At our first meeting, we all went around the room explaining why each of us had come. For all intents and purposes, all eight of us were married — the one exception had been living with a man for several years — and, as it turned out, we were all there because of our marriages. Most of the women said that they hoped the group would help them find ways to make their marriages better. Margo, who was in no better shape than the rest of us but tended to have faith in theatrical solutions, said that what she was interested in from the group were mischievous pranks. When we all looked blank, she explained that what she meant by her catchy little phrase was devising experiments like putting hot fudge on your nipples to perk up your sex life. It came around to me, my turn to explain why I was there. I said that I too hoped that the group would help me find a way to make my marriage better, but that it was just as likely that I was looking to the group for help in making it worse.
My consciousness-raising group is still going on. Every Monday night it meets, somewhere in Greenwich Village, and it drinks a lot of red wine and eats a lot of cheese. A friend of mine who is in it tells me that at the last meeting, each of the women took her turn to explain, in considerable detail, what she was planning to stuff her Thanksgiving turkey with. I no longer go to the group, for a variety of reasons, the main one being that I don't think the process works. Well, let me put that less dogmatically and more explicitly — this particular group did not work for me. I don't mean that I wasn't able to attain the exact goal I set for myself: in the six months I spent in the group my marriage went through an incredibly rough period.
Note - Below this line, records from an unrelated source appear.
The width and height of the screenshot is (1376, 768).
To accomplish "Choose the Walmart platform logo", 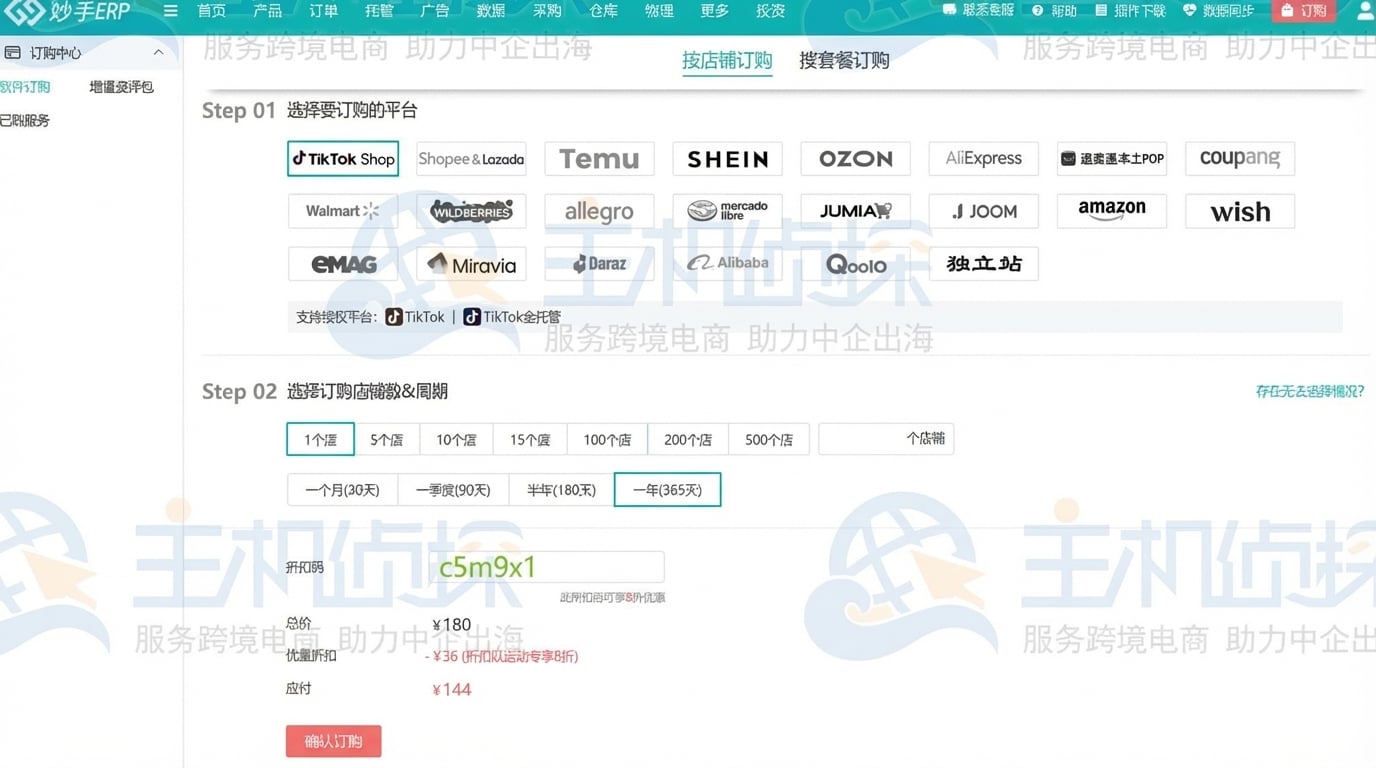I will point(343,211).
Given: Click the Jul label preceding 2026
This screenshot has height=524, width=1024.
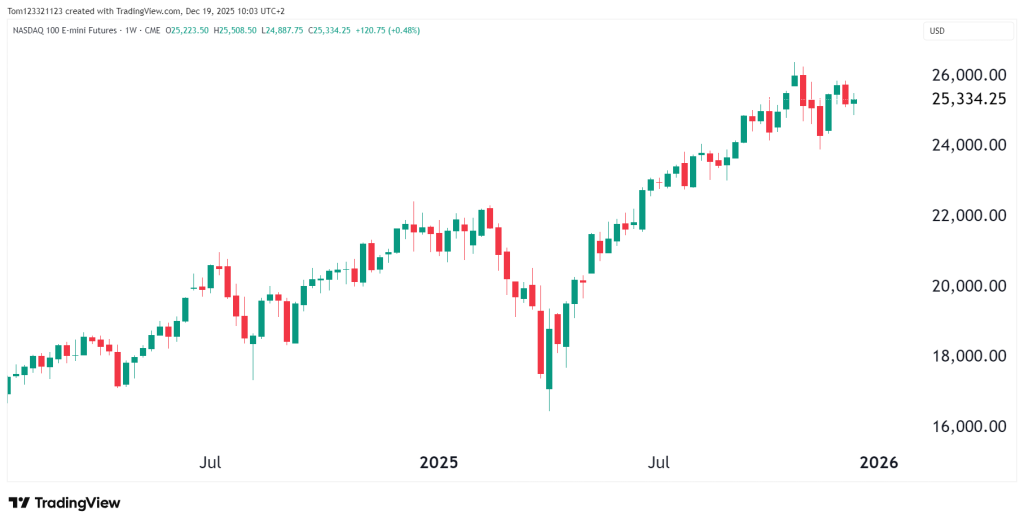Looking at the screenshot, I should pos(658,462).
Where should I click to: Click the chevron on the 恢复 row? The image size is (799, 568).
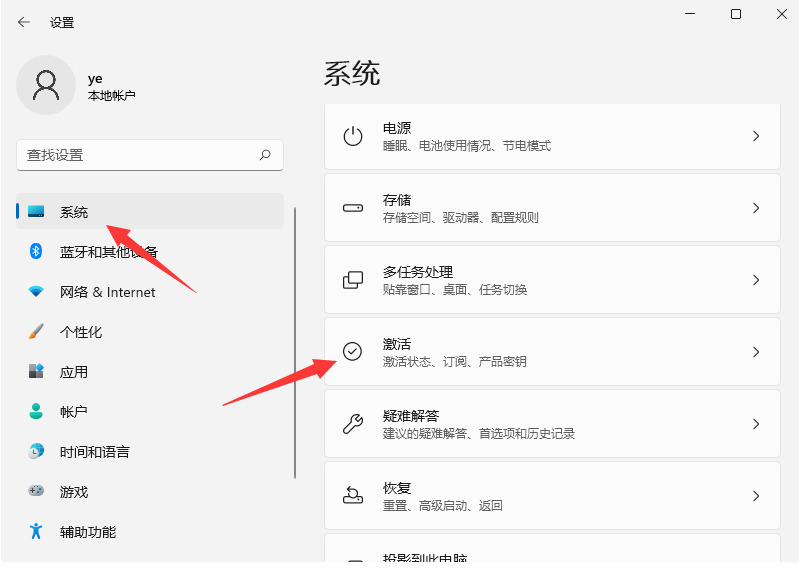(756, 496)
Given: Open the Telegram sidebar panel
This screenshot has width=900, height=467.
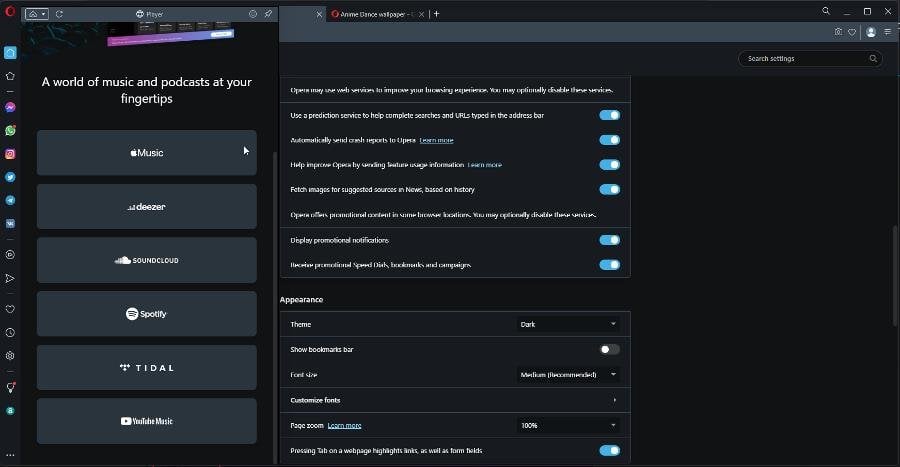Looking at the screenshot, I should click(10, 200).
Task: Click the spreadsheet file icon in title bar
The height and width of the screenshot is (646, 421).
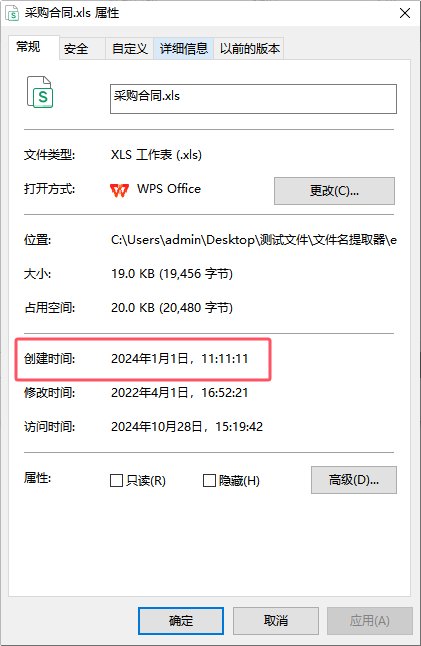Action: [x=12, y=13]
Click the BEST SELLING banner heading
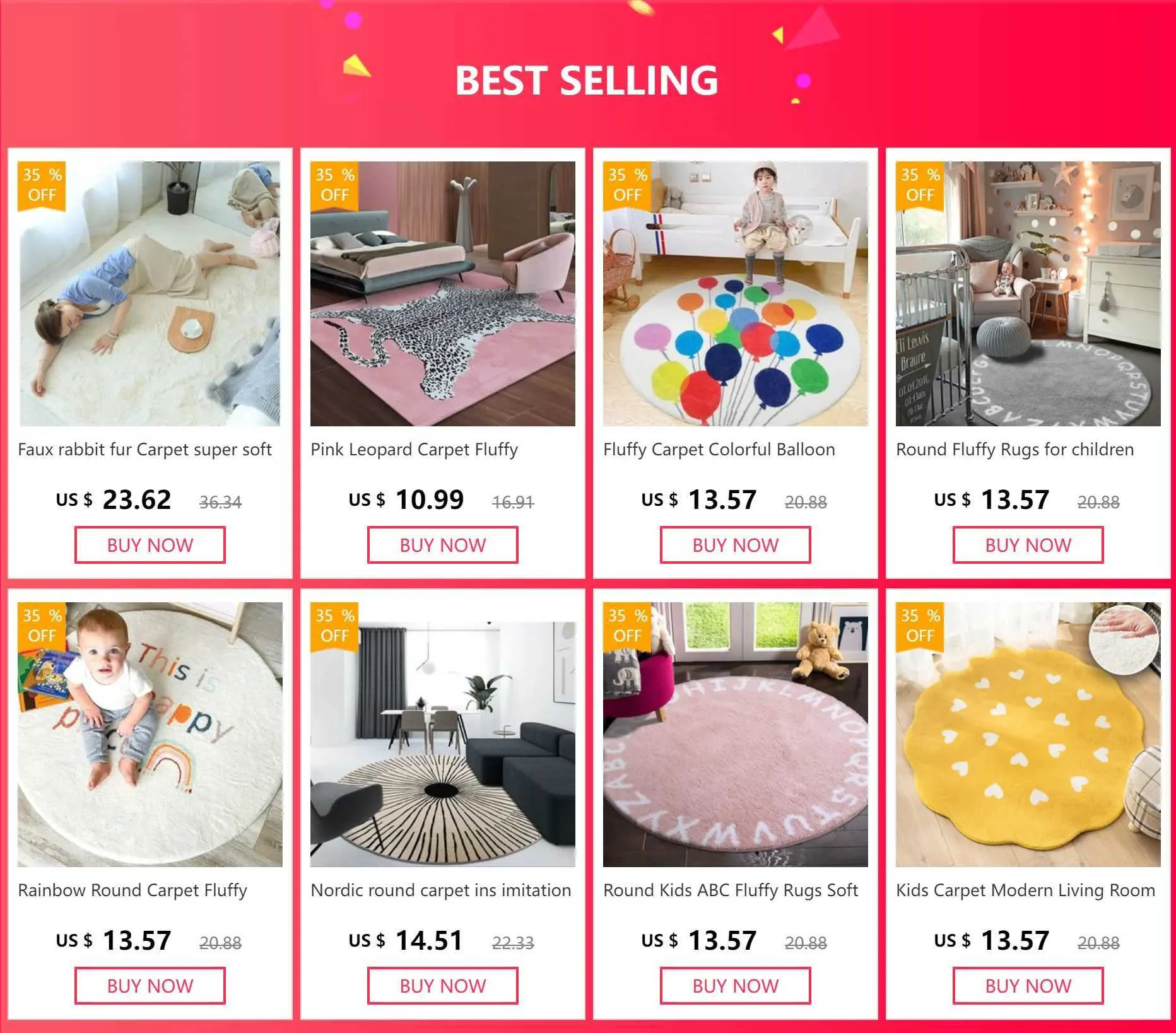 (x=587, y=80)
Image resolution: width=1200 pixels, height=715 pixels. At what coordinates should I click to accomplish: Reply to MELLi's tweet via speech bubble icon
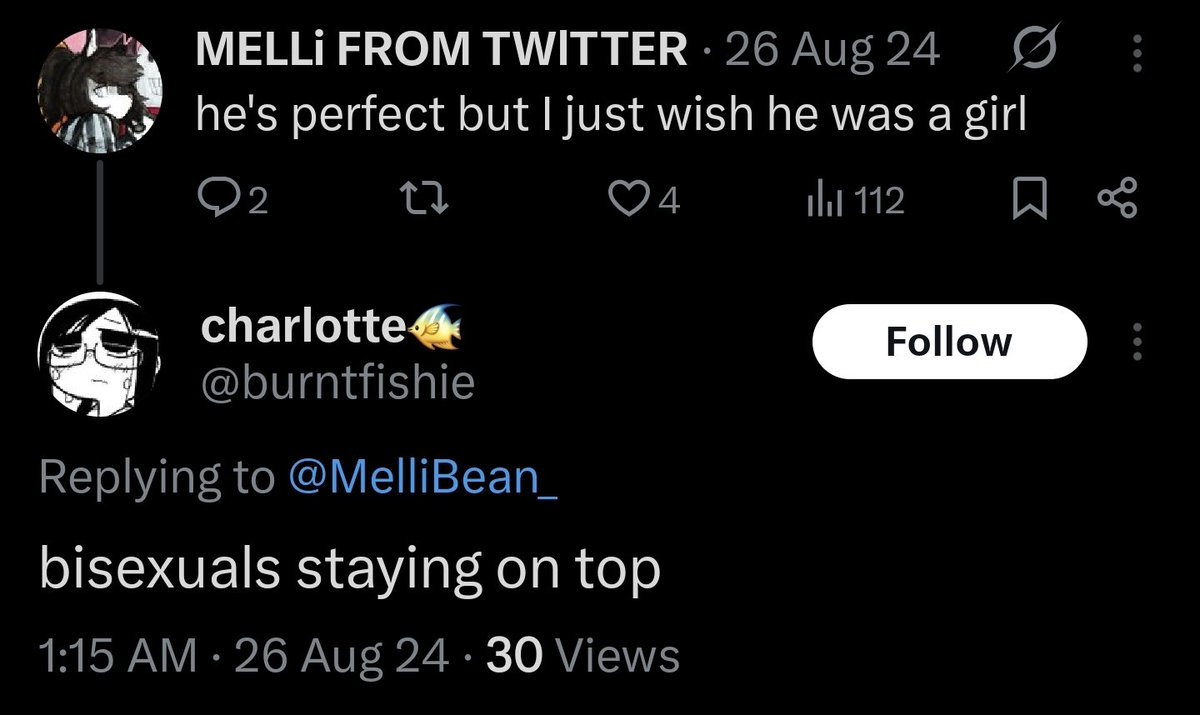[214, 202]
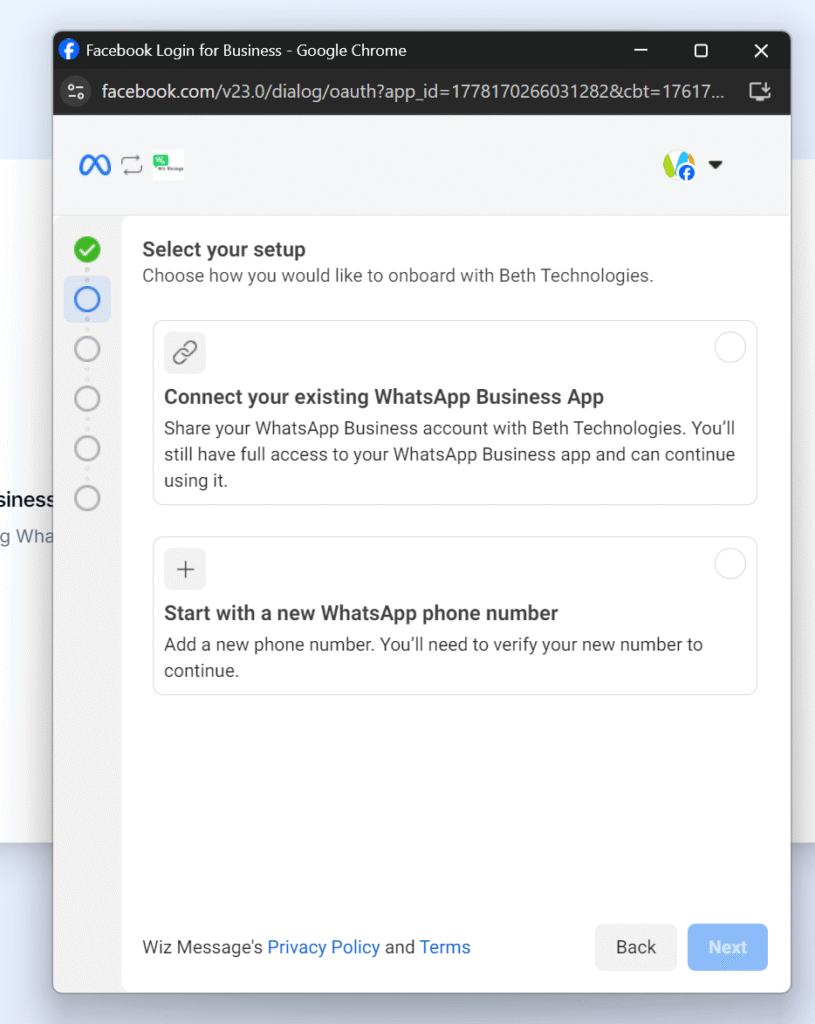Select the existing WhatsApp Business App radio button
Screen dimensions: 815x1024
(x=730, y=347)
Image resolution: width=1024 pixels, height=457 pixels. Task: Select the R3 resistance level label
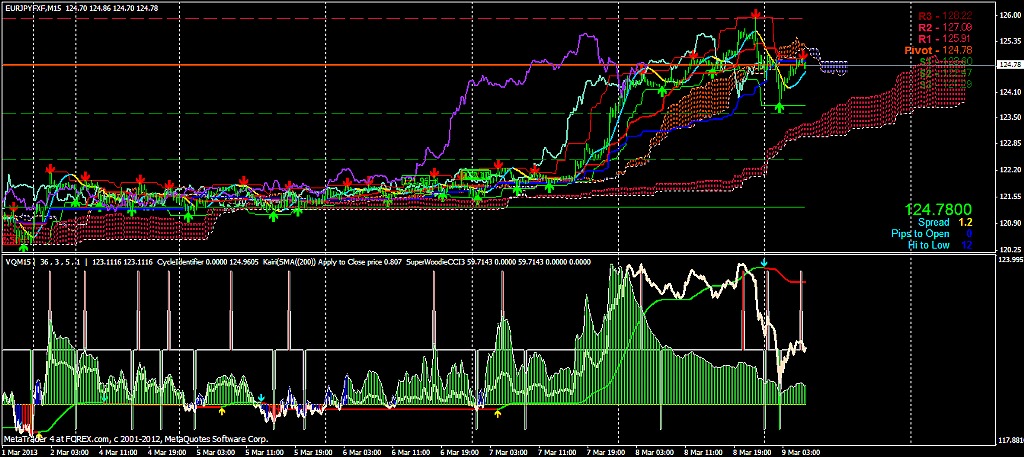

But that's not what I mean when I say it didn't work.
I should point out here that consciousness-raising was never devised for the explicit purpose of saving or wrecking marriages. It happens to be quite good at the latter, for reasons I would like to go into further on, but it is intended to do something broader and more political — "to develop personal sensitivity to the various levels and forms that the oppression takes in our daily lives; to build group intimacy and thus group unity, the foundations of true internal democracy; to break down in our heads the barrier between 'private' and 'public' (the 'personal' and the 'political'), in itself one of the deepest aspects of our oppression." Those lines are quoted from a mimeographed set of guidelines which were worked out by the New York Radical Feminists and which were read at our group's first meeting, along with a set of rules: each woman must speak from personal experience, the group has no leader, each member takes her turn going around the circle, no conclusions are to be drawn until each woman has spoken, no woman is to challenge another woman's experience. I do not have any idea of what happens in other groups. It took ours just over two hours to break every one of the rules, and just over two months to abandon the guidelines altogether.